Audrey could see that Mary was agitated. Her mouth was contorting as she spoke and she battled to hold in her tears. Her shoulders had stiffened and she held her hands on her lap in fists.

‘Because…’ Audrey started, her eyes darting around her as she struggled to formulate an answer. ‘Because when one person starts fighting, it’s difficult not to fight back.’

‘But it’s wrong to fight,’ Mary said again, her voice hoarse. ‘I would never, ever fight anyone. At school when you fight you are sent to the head teacher and made to write lines or stand in the corner and face the wall. It’s stupid and wrong and naughty. NAUGHTY DADDY!’

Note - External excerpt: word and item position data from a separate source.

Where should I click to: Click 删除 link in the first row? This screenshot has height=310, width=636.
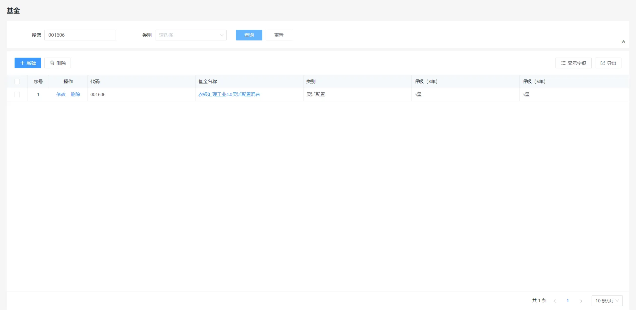76,94
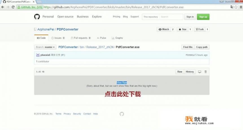The width and height of the screenshot is (243, 130).
Task: Bookmark page with the star icon
Action: (236, 7)
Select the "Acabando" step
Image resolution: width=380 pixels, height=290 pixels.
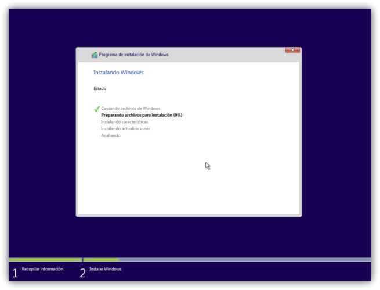click(x=111, y=135)
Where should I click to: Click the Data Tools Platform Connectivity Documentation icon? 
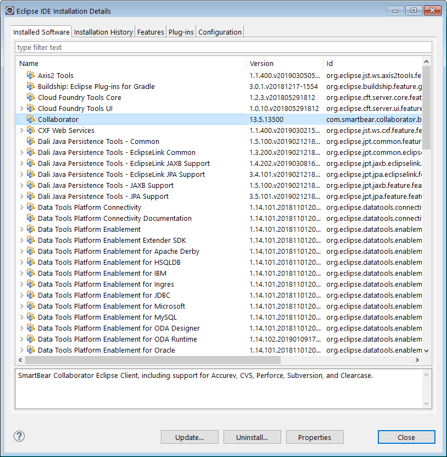click(31, 218)
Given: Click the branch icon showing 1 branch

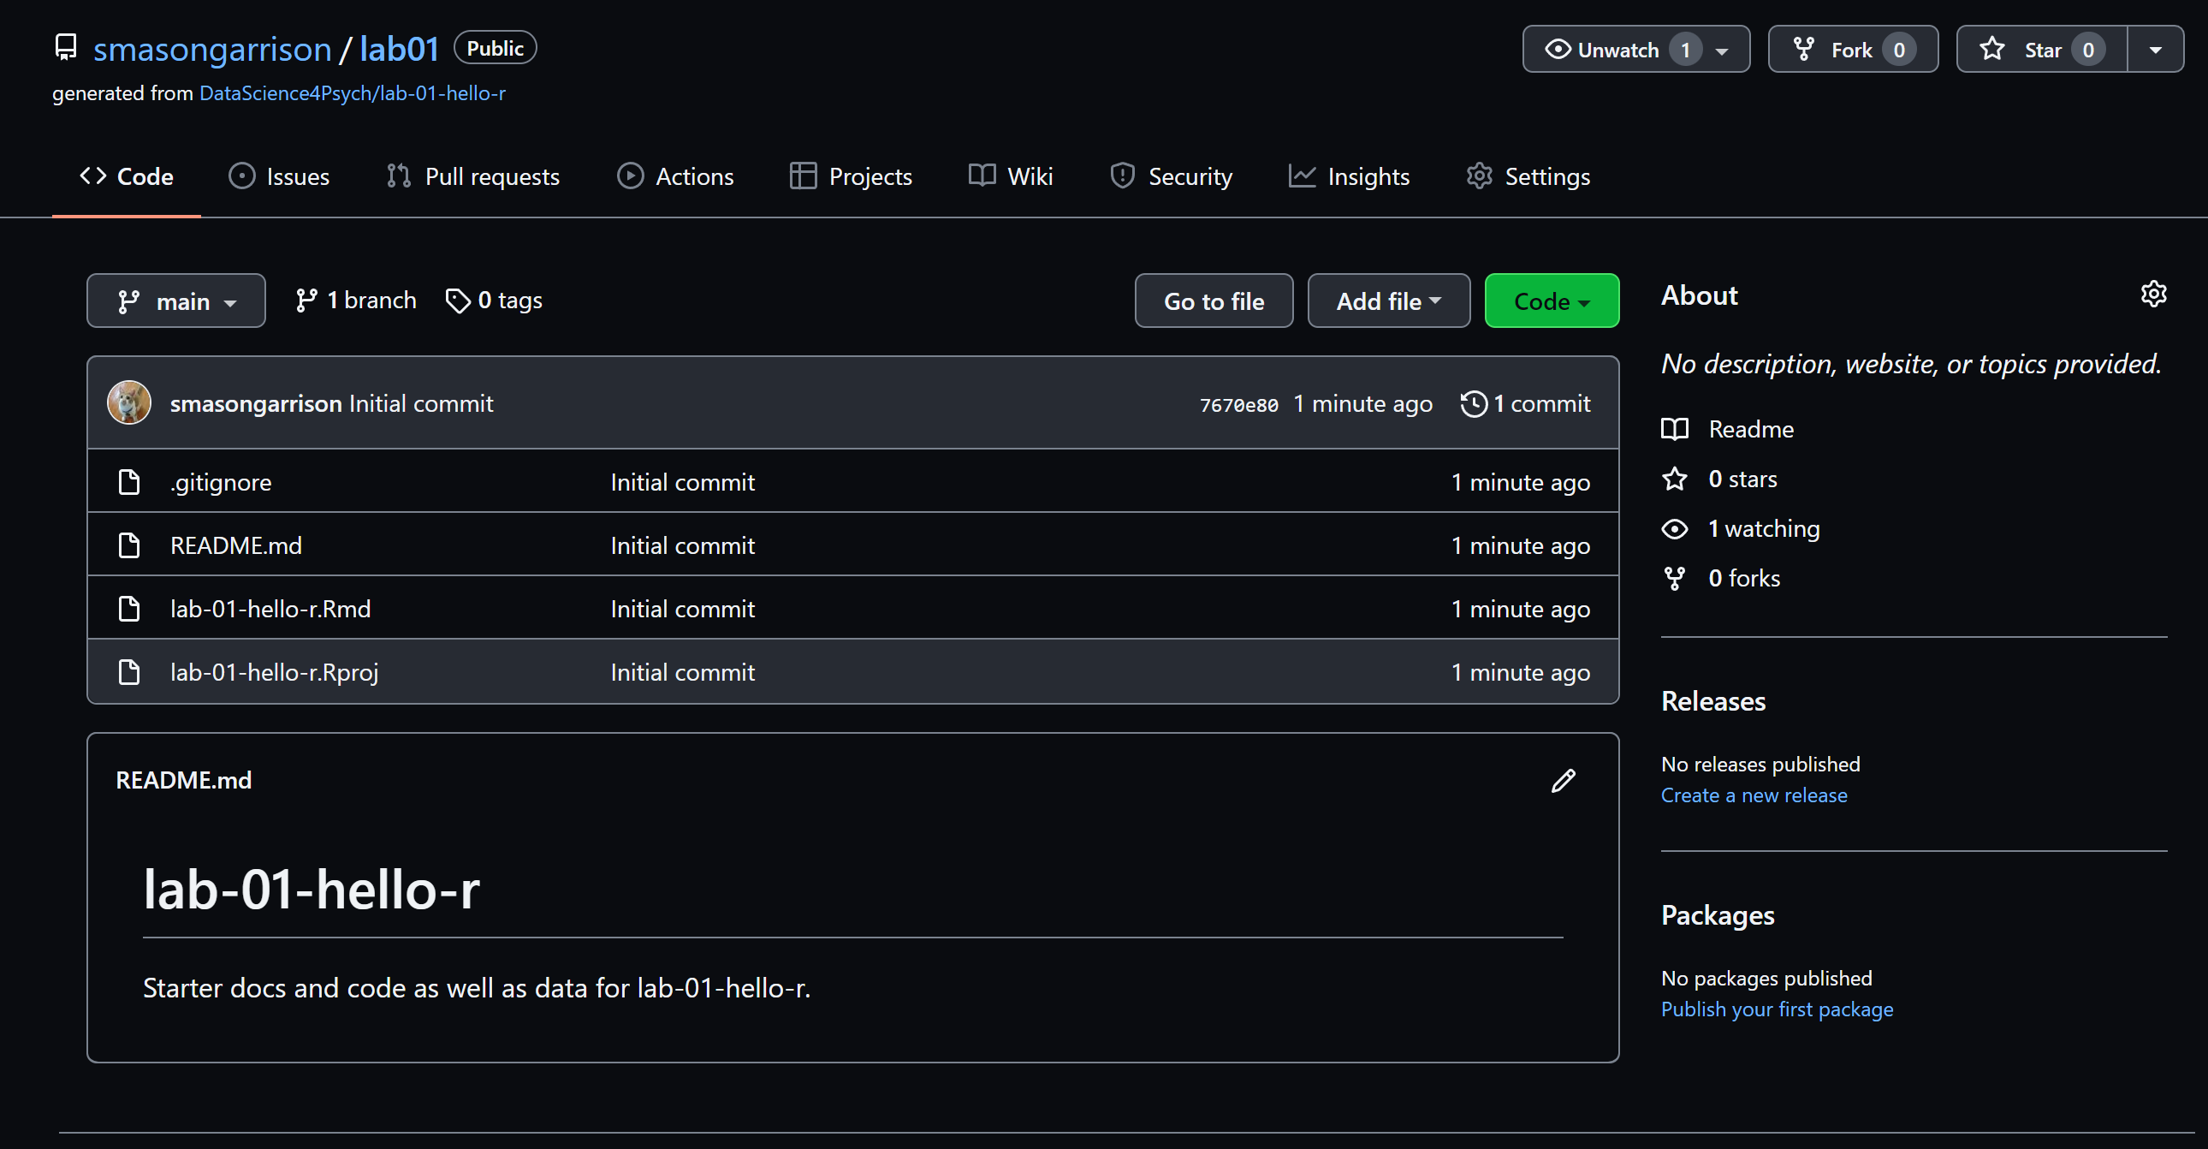Looking at the screenshot, I should click(x=306, y=301).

She threw the pebble as hard as her little arm could throw, then threw herself flat onto the ground, sobbing so hard her body convulsed.

Audrey crouched down on the soil next to her, resting her hand on Mary’s back, which was hot and clammy through her dress. Though Audrey tried desperately to remain calm, tears dripped down her face.

‘He wasn’t naughty,’ she said softly. ‘He was doing his duty and, very sadly, he lost his life. We must be kind to his memory.’

Mary kneeled upright, her face red and wet from crying. Her body was taut with anger. ‘I don’t want memories!’ she screeched. ‘I want my daddy, my mummy and my brother back! Why have they all left me? They didn’t care about me!’

‘I’m sorry,’ Audrey said, gently taking her little frame and holding her in her arms, tightly, until the sobbing relented into hiccups and the collar of her dress was sodden with Mary’s tears. ‘I’m sorry, Mary. I’m so sorry.’

After a long time, with the light fading and the sand martins now black dots and dashes against the sky, like Morse code, Audrey asked Mary if she was ready to go home. Mary seemed empty and withdrawn and it felt to Audrey as if she had retreated within herself again, somewhere impossible to reach.

As they stood up from their spot on the grass, Mary looked back at where the injured bird had been rooted to the spot the entire time. Audrey willed it, with all her might, to take flight and, as if the universe had heard her wish, the bird lifted its fragile wings and took to the sky, where it joined a small flock of birds preparing to migrate, and was, thank goodness, no longer alone.